L’exhibition de Maduro n’est donc pas un détail anecdotique : c’est un langage. Elle signifie clairement : « Voilà ce qui arrive à ceux qui résistent ». L’image remplace le procès, la photo tient lieu de condamnation, et la mise en scène se substitue au droit. En définitive, un paradoxe troublant apparaît : Maduro et Trump, pourtant ennemis déclarés, se rejoignent dans une même logique de contestation du verdict démocratique. Maduro, accusé d’avoir truqué les élections de 2024, s’est accroché au pouvoir en niant la légitimité de l’opposition. Trump, battu en 2020, a refusé de reconnaître sa défaite et a prétendu que l’élection lui avait été volée. Dans des contextes différents, tous deux ont utilisé la négation du suffrage comme instrument politique.
Enfin, la communication de Trump repose sur une simplification outrancière. Il attribue aux drogues vénézuéliennes la mort de centaines de milliers d’Américains, alors que les données scientifiques et judiciaires établissent que la crise des opioïdes est principalement liée aux précurseurs chinois et à des filières qui ne relèvent pas du Venezuela. La cocaïne, quant à elle, provient majoritairement d’autres pays andins et alimente surtout le marché européen.
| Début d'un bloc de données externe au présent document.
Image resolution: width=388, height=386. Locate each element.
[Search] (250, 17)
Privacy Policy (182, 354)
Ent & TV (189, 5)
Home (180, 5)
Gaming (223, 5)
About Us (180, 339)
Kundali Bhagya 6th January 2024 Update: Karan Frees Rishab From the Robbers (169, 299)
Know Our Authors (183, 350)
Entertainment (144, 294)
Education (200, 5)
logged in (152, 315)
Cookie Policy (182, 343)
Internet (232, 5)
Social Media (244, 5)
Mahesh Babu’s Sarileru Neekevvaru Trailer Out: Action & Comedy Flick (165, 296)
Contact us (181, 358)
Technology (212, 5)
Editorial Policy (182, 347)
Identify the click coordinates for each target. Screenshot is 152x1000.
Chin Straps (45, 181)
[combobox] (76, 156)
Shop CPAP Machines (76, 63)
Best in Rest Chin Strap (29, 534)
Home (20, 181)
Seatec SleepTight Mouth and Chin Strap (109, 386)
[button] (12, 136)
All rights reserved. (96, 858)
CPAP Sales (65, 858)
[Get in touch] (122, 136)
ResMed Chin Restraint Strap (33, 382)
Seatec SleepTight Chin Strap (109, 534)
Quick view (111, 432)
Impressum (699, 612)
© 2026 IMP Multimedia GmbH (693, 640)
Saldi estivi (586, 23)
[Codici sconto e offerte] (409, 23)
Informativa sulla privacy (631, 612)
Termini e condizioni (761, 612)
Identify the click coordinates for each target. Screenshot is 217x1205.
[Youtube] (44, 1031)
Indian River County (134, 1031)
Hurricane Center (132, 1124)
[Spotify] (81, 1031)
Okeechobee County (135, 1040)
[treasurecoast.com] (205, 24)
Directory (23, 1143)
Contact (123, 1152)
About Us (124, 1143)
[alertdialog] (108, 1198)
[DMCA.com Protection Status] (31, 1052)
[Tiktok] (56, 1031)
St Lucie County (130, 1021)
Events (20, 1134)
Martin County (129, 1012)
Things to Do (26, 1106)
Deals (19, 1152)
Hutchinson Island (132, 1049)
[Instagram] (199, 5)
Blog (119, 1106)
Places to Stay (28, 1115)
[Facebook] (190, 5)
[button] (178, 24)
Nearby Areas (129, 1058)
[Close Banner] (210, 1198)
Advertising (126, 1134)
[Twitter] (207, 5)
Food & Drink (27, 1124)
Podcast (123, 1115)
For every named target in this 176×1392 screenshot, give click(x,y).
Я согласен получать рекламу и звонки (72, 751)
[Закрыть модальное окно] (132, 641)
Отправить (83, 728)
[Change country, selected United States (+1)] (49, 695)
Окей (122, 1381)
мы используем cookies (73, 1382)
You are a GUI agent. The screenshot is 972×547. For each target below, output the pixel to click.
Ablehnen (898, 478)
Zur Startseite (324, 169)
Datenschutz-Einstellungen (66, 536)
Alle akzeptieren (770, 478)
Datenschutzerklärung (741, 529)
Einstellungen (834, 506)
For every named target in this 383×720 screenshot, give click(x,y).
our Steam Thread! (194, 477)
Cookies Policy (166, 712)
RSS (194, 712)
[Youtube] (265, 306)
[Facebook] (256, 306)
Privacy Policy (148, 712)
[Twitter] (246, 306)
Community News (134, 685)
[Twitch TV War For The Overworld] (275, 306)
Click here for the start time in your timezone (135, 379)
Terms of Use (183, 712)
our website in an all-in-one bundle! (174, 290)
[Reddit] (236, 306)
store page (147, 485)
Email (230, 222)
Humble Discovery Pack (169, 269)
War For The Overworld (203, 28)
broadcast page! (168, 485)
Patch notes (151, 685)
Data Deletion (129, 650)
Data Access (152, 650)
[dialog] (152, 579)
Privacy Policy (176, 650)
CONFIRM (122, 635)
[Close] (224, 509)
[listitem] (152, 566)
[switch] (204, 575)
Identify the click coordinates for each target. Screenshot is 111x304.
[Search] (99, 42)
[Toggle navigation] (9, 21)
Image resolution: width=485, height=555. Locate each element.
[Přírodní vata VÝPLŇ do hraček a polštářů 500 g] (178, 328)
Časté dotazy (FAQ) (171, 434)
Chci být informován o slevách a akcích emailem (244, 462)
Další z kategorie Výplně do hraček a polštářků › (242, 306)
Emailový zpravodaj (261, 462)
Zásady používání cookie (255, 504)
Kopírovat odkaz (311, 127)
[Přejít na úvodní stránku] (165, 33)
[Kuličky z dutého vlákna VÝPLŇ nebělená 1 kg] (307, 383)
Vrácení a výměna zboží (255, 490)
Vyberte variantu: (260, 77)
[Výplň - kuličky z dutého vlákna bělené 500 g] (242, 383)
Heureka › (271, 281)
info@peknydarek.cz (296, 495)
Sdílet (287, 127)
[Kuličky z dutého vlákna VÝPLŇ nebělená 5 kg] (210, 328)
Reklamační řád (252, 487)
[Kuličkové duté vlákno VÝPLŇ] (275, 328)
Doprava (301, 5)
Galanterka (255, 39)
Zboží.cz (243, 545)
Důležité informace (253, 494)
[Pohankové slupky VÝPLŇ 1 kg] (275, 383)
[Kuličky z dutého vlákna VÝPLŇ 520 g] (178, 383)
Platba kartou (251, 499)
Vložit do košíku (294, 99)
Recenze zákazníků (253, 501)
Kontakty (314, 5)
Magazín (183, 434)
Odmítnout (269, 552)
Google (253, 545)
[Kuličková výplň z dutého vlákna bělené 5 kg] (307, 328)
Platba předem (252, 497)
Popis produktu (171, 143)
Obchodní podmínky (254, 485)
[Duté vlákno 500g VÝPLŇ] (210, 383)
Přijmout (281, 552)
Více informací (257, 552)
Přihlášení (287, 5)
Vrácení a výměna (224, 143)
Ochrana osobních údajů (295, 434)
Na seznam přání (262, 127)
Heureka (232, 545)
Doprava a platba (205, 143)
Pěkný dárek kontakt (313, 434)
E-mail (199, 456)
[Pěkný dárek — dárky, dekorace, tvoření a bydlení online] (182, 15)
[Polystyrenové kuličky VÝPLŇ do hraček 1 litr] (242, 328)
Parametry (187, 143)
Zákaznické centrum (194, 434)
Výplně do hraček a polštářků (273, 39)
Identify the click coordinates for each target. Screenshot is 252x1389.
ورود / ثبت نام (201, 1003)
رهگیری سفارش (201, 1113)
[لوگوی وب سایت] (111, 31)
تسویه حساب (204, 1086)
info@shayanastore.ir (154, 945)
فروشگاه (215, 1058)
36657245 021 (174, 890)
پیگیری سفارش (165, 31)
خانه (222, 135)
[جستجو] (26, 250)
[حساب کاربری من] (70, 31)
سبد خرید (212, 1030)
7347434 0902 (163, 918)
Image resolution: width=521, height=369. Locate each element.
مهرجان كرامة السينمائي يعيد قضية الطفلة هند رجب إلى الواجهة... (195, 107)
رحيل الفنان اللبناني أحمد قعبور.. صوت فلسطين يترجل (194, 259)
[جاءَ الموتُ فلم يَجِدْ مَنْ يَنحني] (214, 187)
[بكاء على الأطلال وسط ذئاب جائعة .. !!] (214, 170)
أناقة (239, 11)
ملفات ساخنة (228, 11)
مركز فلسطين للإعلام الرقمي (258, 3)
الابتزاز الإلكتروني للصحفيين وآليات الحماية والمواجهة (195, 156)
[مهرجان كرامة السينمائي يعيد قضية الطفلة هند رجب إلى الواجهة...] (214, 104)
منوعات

Ce décalage entre le discours officiel, la violation constitutionnelle, la prédation pétrolière, le drame humain vénézuélien et la menace explicite contre Bogotá rend la justification de l’opération d’autant plus fragile. Ce qui est présenté comme une opération de sécurité apparaît ainsi pour ce qu’elle est réellement : une démonstration de puissance déguisée en argument moral, ouvrant un précédent dangereux pour l’ensemble de la communauté internationale.
Qu’on condamne Maduro, qu’on analyse son bilan et qu’on juge ses responsabilités, soit. Mais qu’on ne s’y trompe pas : le bombardement de Caracas et la mise en scène de sa capture ne constituent pas un progrès moral. Ils marquent un retour en arrière brutal, rappelant que, pour certains empires, le droit international n’est qu’un décor – et les peuples, de simples figurants.